Editor’s note: An earlier version of this story incorrectly stated that researcher Aditya Belwadi believed technological solutions could reduce the heat stroke fatality rate to zero. He believes technological solutions could reduce the fatality rate further, but not to zero.
On a hot Sunday in July, a father in Mississippi tried to coax his 3-year-old daughter into learning how to release the buckle on her car seat.
The preschooler couldn't figure it out. So he tried to get her to learn how to open the back door on her own. That didn't work either.
"She just couldn't do it, which is terrifying to me," said Lawrence Patihis, a memory researcher at the University of Southern Mississippi. Patihis had become concerned about his daughter after hearing news of the spike in heat-stroke deaths in children left behind or trapped in cars.
Safety experts are pushing regulators and the auto industry to come up with technological solutions to help solve the problem of pediatric heatstroke in cars. But it has been hard to get momentum on the issue in large part because the public blames parents for being irresponsible rather than seeing the issue as one that could affect anyone.

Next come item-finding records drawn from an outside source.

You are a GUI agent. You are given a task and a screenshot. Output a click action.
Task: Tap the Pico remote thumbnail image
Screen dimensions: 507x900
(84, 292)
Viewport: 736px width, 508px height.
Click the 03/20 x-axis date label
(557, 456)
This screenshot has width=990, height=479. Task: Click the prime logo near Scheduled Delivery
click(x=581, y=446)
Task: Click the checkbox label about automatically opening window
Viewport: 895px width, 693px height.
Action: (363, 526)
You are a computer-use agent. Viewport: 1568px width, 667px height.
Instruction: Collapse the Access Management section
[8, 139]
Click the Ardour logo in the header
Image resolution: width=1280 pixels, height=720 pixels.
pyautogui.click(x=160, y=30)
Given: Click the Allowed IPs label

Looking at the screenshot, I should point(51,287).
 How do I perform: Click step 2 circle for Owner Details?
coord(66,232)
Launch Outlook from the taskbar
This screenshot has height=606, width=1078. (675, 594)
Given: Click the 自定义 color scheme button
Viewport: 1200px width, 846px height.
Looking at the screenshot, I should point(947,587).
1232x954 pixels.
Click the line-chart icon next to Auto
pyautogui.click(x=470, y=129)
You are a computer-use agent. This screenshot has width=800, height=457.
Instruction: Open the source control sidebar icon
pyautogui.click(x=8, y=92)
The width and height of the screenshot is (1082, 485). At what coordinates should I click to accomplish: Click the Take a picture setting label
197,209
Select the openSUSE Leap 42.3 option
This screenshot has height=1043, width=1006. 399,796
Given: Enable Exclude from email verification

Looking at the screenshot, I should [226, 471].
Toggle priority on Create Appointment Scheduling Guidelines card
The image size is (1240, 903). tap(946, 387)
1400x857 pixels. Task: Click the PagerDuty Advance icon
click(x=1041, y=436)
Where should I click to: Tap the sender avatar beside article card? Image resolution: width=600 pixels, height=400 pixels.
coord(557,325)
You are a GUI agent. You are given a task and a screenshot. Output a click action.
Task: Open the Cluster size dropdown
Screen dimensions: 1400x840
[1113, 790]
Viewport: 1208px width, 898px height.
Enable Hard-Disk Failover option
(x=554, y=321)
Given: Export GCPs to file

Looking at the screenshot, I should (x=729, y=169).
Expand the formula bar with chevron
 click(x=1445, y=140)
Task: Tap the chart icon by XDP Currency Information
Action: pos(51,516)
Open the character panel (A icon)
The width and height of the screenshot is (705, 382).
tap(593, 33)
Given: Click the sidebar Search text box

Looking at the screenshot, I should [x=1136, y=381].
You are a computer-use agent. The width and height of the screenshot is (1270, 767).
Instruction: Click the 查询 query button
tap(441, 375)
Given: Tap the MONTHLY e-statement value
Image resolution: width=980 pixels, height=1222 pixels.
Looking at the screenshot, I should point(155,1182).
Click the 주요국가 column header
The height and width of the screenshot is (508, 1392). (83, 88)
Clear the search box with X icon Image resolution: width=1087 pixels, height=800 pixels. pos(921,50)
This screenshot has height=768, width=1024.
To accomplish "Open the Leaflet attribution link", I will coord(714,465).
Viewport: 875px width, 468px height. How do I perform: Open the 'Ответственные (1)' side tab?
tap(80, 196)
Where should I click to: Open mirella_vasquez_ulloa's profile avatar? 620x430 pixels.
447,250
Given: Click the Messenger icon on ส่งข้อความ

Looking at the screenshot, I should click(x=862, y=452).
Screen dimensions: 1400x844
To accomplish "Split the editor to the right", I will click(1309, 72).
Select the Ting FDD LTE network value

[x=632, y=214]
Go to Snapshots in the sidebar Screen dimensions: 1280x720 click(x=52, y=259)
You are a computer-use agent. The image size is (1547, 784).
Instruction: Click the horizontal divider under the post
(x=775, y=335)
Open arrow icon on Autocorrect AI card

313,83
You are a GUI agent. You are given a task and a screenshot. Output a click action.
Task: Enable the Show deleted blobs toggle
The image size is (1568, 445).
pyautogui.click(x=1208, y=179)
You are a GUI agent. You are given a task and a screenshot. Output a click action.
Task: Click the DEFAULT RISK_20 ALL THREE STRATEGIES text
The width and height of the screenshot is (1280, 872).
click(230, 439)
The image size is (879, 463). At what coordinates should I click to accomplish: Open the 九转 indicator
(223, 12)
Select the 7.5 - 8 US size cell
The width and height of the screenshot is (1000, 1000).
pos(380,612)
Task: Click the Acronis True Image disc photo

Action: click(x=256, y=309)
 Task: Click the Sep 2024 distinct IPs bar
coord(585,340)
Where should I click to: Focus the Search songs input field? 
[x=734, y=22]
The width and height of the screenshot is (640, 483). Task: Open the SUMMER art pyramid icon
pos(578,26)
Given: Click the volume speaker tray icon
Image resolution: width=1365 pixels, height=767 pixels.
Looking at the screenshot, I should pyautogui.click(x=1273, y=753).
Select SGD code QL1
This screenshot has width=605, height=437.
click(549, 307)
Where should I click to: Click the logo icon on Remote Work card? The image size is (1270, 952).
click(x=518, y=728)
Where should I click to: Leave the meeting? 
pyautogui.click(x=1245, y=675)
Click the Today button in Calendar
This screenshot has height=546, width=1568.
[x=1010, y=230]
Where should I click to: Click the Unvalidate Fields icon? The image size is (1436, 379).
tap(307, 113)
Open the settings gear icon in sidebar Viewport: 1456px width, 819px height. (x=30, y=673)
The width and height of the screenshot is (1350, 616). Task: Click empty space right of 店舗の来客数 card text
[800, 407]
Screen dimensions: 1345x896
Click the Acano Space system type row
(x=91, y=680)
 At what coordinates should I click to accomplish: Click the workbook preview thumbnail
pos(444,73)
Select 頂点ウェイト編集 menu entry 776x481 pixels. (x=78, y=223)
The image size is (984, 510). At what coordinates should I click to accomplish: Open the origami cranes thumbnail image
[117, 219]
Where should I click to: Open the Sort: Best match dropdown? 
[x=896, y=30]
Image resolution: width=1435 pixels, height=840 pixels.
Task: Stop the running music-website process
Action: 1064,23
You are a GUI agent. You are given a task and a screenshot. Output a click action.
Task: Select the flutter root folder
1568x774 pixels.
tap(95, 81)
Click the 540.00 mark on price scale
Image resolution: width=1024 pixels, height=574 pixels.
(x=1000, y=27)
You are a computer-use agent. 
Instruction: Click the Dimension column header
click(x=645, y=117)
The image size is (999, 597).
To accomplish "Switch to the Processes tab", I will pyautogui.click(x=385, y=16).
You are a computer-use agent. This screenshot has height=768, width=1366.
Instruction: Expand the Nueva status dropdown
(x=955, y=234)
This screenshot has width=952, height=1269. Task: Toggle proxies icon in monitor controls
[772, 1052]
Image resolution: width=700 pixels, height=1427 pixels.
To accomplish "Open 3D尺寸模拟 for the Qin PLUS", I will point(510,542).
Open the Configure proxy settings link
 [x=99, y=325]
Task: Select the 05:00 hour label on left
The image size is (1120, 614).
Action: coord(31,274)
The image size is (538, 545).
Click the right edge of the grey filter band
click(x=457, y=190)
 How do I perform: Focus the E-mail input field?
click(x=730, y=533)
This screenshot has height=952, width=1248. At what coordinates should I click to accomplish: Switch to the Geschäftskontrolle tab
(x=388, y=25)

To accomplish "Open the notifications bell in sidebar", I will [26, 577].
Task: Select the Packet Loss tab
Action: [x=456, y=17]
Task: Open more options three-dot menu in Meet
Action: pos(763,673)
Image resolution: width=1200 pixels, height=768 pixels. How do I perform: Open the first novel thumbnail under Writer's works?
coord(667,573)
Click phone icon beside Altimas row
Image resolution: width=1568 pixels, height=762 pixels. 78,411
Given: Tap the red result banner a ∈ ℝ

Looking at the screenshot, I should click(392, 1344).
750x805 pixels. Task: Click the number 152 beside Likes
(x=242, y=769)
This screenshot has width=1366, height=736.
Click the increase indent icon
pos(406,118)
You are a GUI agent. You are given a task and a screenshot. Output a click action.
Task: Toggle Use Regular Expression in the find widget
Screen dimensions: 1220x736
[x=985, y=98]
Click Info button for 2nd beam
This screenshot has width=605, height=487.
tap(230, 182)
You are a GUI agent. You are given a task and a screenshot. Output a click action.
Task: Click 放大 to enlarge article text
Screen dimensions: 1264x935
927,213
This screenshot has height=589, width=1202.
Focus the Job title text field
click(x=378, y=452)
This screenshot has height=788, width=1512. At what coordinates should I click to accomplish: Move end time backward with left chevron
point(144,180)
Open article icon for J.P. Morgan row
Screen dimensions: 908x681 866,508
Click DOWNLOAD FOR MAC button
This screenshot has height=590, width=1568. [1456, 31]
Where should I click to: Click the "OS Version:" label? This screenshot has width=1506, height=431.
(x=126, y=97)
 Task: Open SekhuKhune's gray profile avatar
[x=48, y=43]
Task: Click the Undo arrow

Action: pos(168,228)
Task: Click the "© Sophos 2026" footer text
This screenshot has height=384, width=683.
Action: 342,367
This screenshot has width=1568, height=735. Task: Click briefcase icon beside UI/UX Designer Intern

But as an academic who has studied the way memory works, Patihis said he knows he's just as likely as anyone else to forget his daughter in the car.
"People are much more confident about how accurate their memory is compared to how accurate it actually is," Patihis said. "In this case, I think people might overestimate how their enormous instinct to protect their child would overcome memory lapses."
As of Friday, Aug. 5, 26 children have died from overheating in cars this year, including a set of twins in Georgia on Thursday. That surpasses the number of deaths for all of 2015, which hit 25. Not all children are forgotten -- some children climb into vehicles to play or retrieve a favorite toy. And others are left by their caregivers on purpose; people who are unaware or disregard how dangerous hot car interiors can be for small bodies.